Interval of convergence of $\sum_{n=1}^{\infty} \frac{k(k+1)(k+2)\cdot \cdot \cdot (k + n - 1)x^n}{n!}$

Question

Given the series

$$ \sum_{n=1}^{\infty} \frac{k(k+1)(k+2)\cdot \cdot \cdot (k + n - 1)x^n}{n!} \quad \quad k \geq 1 $$ Find the interval of convergence.

I started by applying the Ratio test

$$ \lim_{n\to \infty}\left|\frac{k(k+1)(k+2)\cdot \cdot \cdot (k + n - 1)(k+n)x^{n+1}}{(n+1)!}\cdot \frac{n!}{k(k+1)(k+2)\cdot \cdot \cdot (k + n - 1)x^n}\right|$$

$$\lim_{n\to \infty}\left|\frac{(k+n)x}{(n+1)}\right|$$

to show that the series converges when $|x| \lt 1$.

However, when I test the end points of $(-1,1)$ for convergence, I end up with two series whose convergence I am unable to show.
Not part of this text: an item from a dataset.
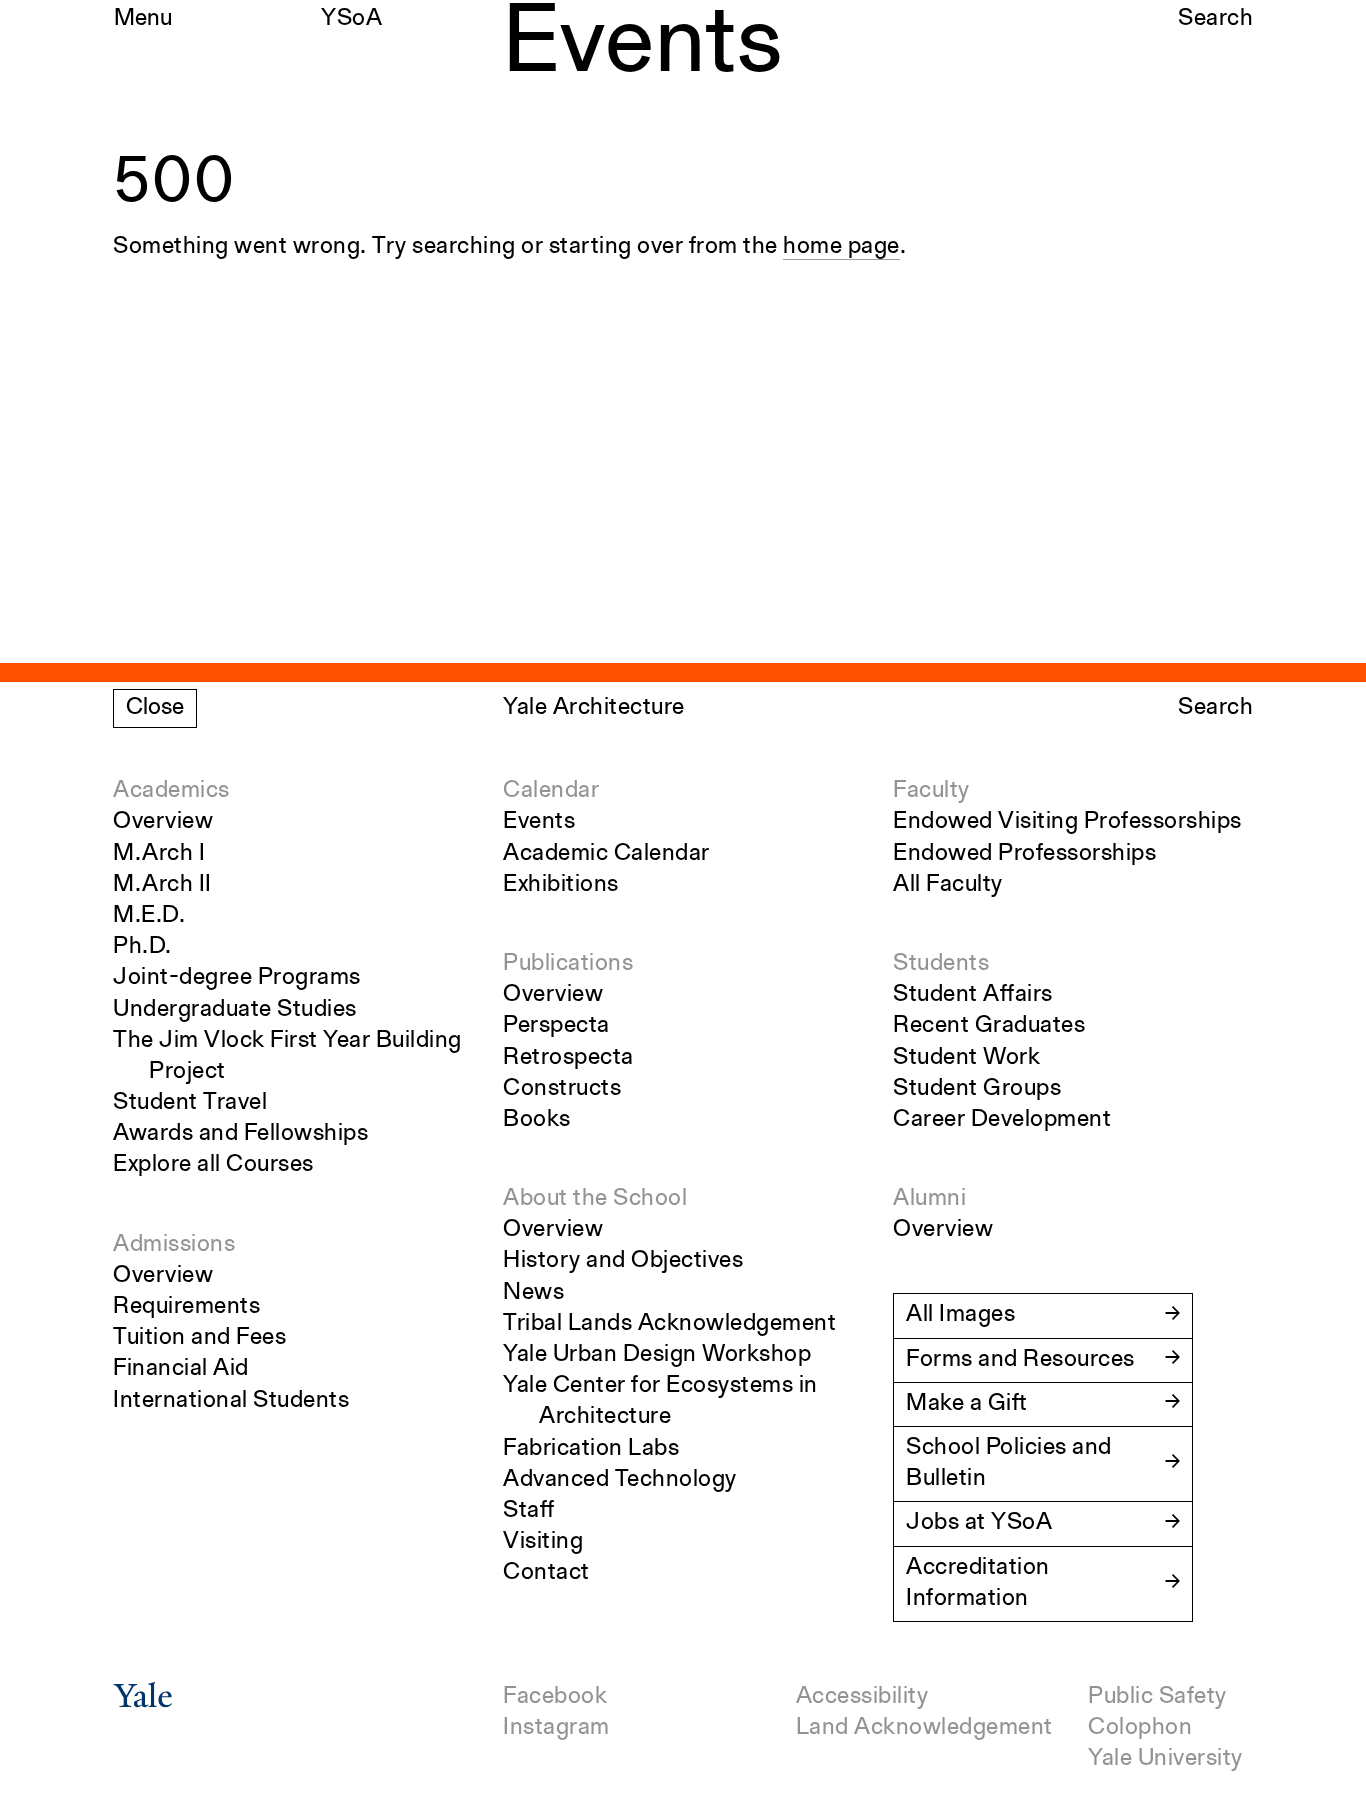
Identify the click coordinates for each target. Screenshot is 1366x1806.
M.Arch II (162, 885)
Namely, $$ \sum_{n=1}^{\infty} \frac{k(k+1)(k+2)\cdot \cdot \cdot (k + n - 1)}{n!} $$

and $$ \sum_{n=1}^{\infty} \frac{k(k+1)(k+2)\cdot \cdot \cdot (k + n - 1)(-1)^n}{n!} $$

How can I show that these two series converge or diverge?

Answer 1

Note that for $k\ge1$, we have $$ \frac{k(k+1)\cdots(k+n-1)}{n!}=\frac k1\frac{k+1}2\cdots\frac{k+n-1}{n}\ge1 $$ Thus, for $|x|=1$, the terms do not go to $0$.

Answer 2

Your series is $$ \sum_{n=0}^\infty\binom{-k}{n}(-x)^n=(1-x)^{-k} $$ This alone should show that there is no convergence at $x=1$ for positive $k$.

For the series at $x=-1$ consider that $$ \binom{-k}{n}(-1)^n=\binom{n+k-1}{n}=\binom{n+k-1}{k-1}=\frac{(n+1)(n+2)···(n+k-1)}{(k-1)!} $$ is a polynomial in $n$ of degree $k-1$.